One of the interesting aspects of Who Killed Charmian Karslake? lies in the brief discussions that take place between Stoddart and Harbord concerning notorious real life murder cases and the convicted murderers Edith Thompson, Hawley Harvey Crippen, Jack Alfred Field and William Thomas Gray. (The latter pair were found guilty of one of the Twenties “Crumbles murders,” both of which took place on a shingle beach between Eastbourne and Pevensey Bay.) “Some of the worst criminals I have known have been the best looking,” remarks Stoddart at one point. “Look at Mrs. Thompson—face like a flower, some ass said. But it was a flower that did not stick at murder when an unfortunate husband stood in the way.” Annie Haynes’ companion, Ada Heather-Bigg, recalled after the author’s death that Haynes had been intensely interested in “crime and criminal psychology” and that this interest “led her into the most varied activities,” including attending Dr. Crippen’s 1910 murder trial and even boldly “pushing her way into the cellar of 39 Hilldrop Crescent, where the remains of Belle Elmore [Crippen’s wife] were discovered….” A transatlantic ocean voyage made by several of the characters in Who Killed Charmian Karslake? may recall, in a minor degree, the Crippen case to readers’ minds.

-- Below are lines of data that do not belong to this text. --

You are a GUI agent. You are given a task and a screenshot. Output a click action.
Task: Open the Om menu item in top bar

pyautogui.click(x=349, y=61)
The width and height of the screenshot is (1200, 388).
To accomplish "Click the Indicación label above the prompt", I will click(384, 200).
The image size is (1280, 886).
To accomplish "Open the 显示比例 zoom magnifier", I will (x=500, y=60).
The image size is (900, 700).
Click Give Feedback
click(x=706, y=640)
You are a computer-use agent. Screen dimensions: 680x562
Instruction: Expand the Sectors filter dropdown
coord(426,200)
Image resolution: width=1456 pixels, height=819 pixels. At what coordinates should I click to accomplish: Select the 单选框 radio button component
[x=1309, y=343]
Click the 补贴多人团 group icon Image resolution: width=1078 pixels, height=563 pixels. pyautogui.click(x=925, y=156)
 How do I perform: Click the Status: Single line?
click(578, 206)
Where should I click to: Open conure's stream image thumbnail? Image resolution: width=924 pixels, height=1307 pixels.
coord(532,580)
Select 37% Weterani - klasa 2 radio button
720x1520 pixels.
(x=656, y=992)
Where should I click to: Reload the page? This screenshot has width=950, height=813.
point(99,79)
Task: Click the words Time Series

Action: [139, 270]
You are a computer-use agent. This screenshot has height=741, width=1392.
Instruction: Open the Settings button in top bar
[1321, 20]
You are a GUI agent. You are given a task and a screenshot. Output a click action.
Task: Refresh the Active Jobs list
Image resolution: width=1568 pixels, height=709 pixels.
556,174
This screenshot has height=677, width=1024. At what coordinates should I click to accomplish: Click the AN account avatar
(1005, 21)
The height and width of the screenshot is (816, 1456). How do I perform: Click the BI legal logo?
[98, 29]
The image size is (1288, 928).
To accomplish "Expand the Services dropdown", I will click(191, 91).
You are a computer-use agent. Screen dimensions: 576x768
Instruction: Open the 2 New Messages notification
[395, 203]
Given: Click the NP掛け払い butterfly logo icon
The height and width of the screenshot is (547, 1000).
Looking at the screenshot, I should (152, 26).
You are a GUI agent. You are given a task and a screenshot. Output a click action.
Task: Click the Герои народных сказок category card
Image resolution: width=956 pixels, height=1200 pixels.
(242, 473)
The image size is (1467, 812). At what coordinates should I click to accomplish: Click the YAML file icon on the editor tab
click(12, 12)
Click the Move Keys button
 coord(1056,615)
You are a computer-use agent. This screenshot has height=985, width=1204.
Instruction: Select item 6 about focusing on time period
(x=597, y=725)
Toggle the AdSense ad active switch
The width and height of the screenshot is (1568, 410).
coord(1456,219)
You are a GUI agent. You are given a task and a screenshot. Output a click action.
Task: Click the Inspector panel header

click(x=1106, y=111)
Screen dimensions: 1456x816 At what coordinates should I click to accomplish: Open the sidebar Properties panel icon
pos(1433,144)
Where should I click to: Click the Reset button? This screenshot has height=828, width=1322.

Despite references to grim real life murders, Who Killed Charmian Karslake? mostly remains within the cozy confines of the country house and village world associated so strongly with the Golden Age British detective novel, a world that Haynes herself had once known well. “[T]o the true Heptonian the Penn-Moretons represented the ruling class, all that they knew of rank, or wealth, or culture,” observes the author, who grew up in a gardener’s cottage on the grounds of a Midlands great house, Leiscestershire’s Coleorton Hall, over which the Beaumont baronets had presided in splendor for over three centuries. Yet Haynes allows a few disgruntled characters, having long since departed Hepton (like she herself had long ago left Coleorton village for London), to voice discordant sentiments.
“Many’s the errand I’ve done for ’em and had a copper chucked to me like as I was a dog,” grumbles an émigré Heptonian of the Penn-Moretons, while another former resident of Hepton grows eloquent as she grouses to Stoddart about the lords of the Midlands village:
“I suppose you knew them very well, personally, I mean?” the inspector went on.
“Then there you make a great mistake… The Penn-Moretons were just the little tin gods of the town. I am s
ure people went to church more to see what Lady Penn-Moreton had on and how Sir Arthur was looking than to worship God. In return the Penn-Moretons were very good to us. They gave soup and other delicacies to the inhabitants. I remember when my mother was ill they sent grapes and pheasants. But as for calling upon us or knowing us, why, dear me, they would have thought us mad to expect such a thing. They would bow to us when they met us, but only as a king and queen bow to their subjects. Oh, I have no use for such a place as Hepton with its petty class restrictions.”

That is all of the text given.